Technology routinely creates more jobs than it eliminates, Millet and Coyle argue. The trick is to ensure the workforce adapts quickly enough to meet the demand to service what is already a multibillion-dollar industry.
For instance, Microsoft president Brad Smith predicts the US will need 500,000 new electricians in the next decade, and others in the skilled workforce and trades, to build the infrastructure needed. Earlier this year, Google’s philanthropic arm announced a $17.4 million grant to fund a joint programme to train 100,000 electricians and 30,000 new apprentices.
With banks, accountancy and law firms already investing heavily in AI, it might well be white-collar, middle-management jobs that are the hardest hit. And those who had a hand in developing AI might also have to find a new vocation as global tech firms lay off tens of thousands of workers, replaced by AI.

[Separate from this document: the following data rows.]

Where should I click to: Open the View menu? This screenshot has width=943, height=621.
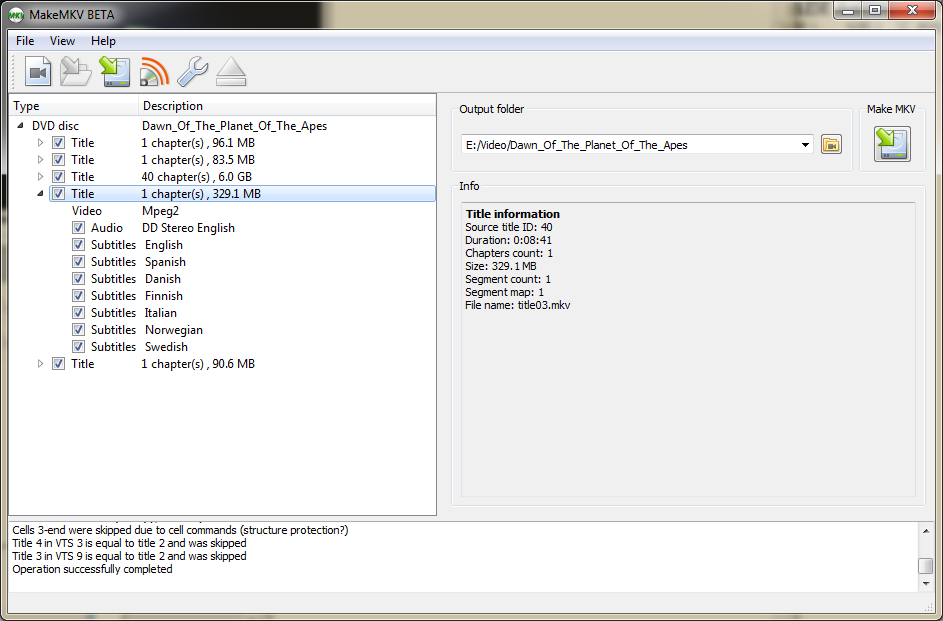(62, 41)
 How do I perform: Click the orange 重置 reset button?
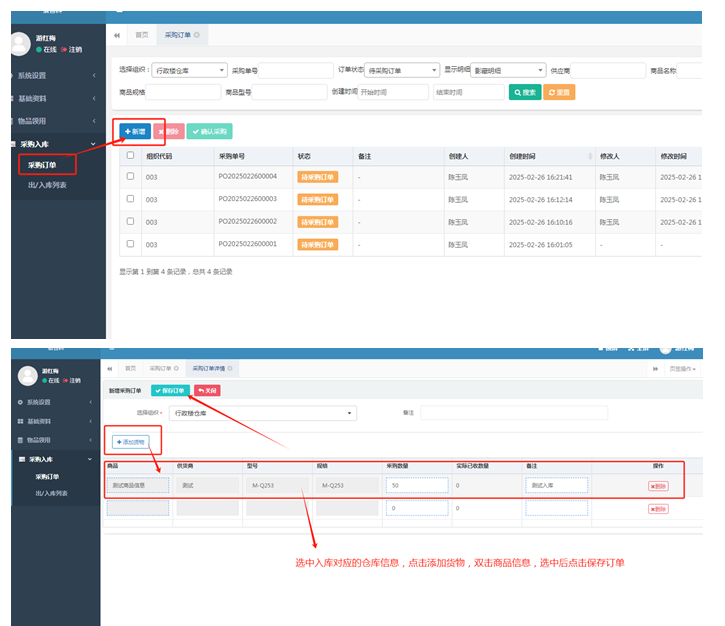[560, 92]
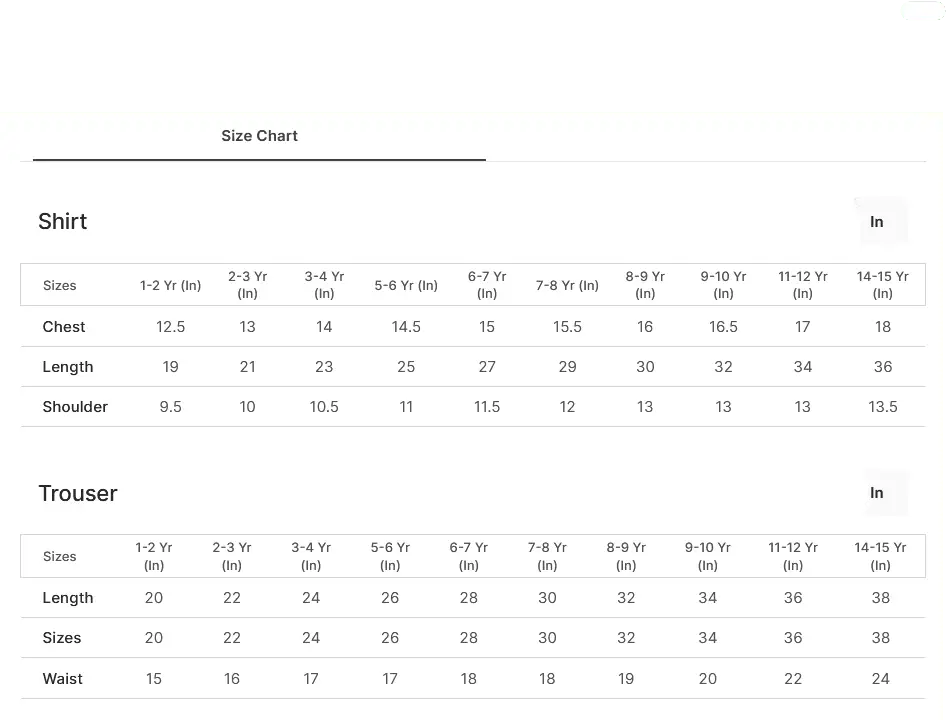Click the Trouser section heading
Image resolution: width=946 pixels, height=720 pixels.
click(78, 494)

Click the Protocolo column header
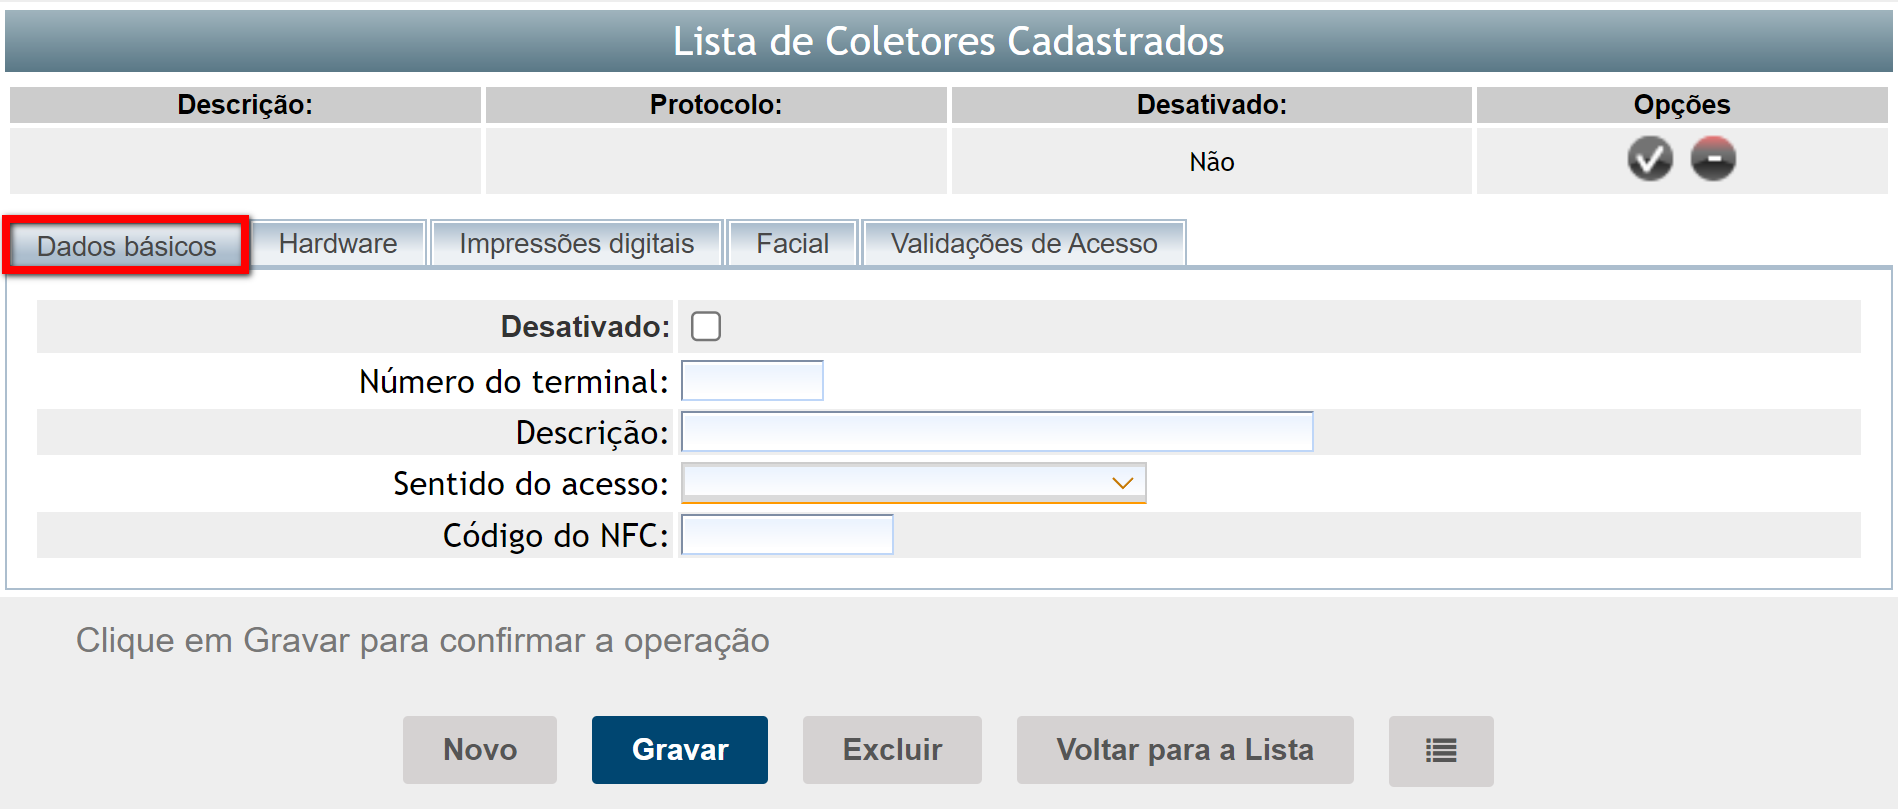pos(716,105)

Although surveys show the majority of Kiwis fear AI because of uncertainty over jobs, ethics, misuse of data and accuracy, the technology is already well embedded in our lives.
Students use AI to help summarise lecture notes, organise study schedules, devise tests and mark the results, and write essays. Elsewhere, Kiwis ask AI to help them write their CV, a letter to excuse them for a late assignment or ask a tricky question such as, “how do I dispose of an old fire extinguisher?”
The older generation might well be asking AI: “Which is the best river cruise to do on the Danube?”
Artificial intelligence will increasingly become part of everyday life. Rather than fear AI-creep, a better tactic is for Kiwis to get to know it.
The Government, businesses, schools, tertiary educators and training institutions all need to adapt quickly to make sure the Kiwi workers of tomorrow not only understand and use AI, and other new technology, but have the skills to fill the jobs that will inevitably emerge with it.